1. A voice section or a silent section is determined within a predetermined block length range, a ratio R _V between the voice section length and the entire block length is obtained, and k · R is calculated from a target time compression ratio R _C. _V
When (k is a constant of 1 or more) is small or equal,
Compressing the time length by compressing only the silent section, from R _C
When k · R _V takes a large value, a voice reproduction method for performing high-speed voice reproduction by performing compression at a predetermined compression ratio for a silent section or a voice section to compress a time length and repeating the above processing.

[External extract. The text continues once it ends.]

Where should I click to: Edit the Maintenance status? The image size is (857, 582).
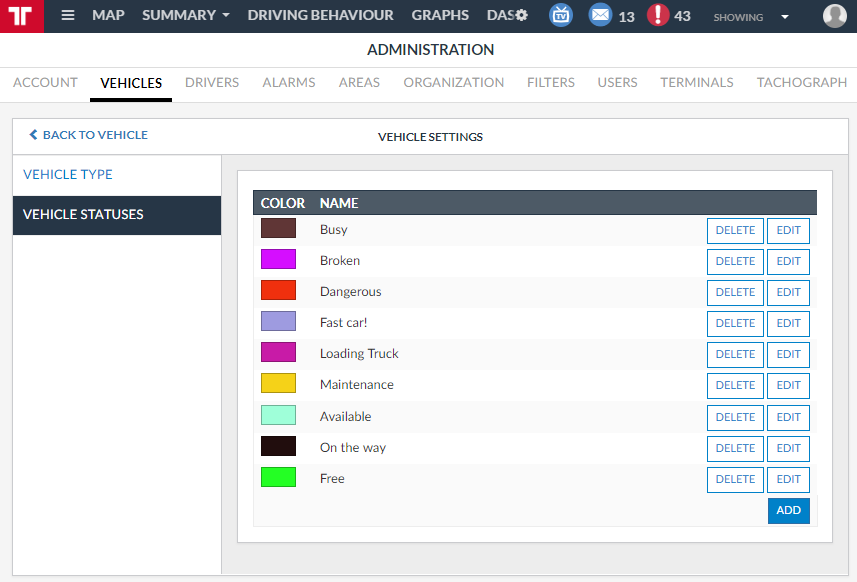(x=788, y=386)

2. A voice section or a silent section is determined within a predetermined block length range, a ratio R _V between the voice section length and the entire block length is obtained, and k / R is calculated from a target time expansion ratio R _E.
When _V (k is a constant of 1 or less) is smaller or equal value, extends the length of time by extending the silent section, from R _E
When k / R _V takes a large value, a sound reproduction method in which a sound section or a sound section is expanded at a predetermined expansion ratio to expand the time length, and the above processing is repeated to reproduce the sound at a low speed.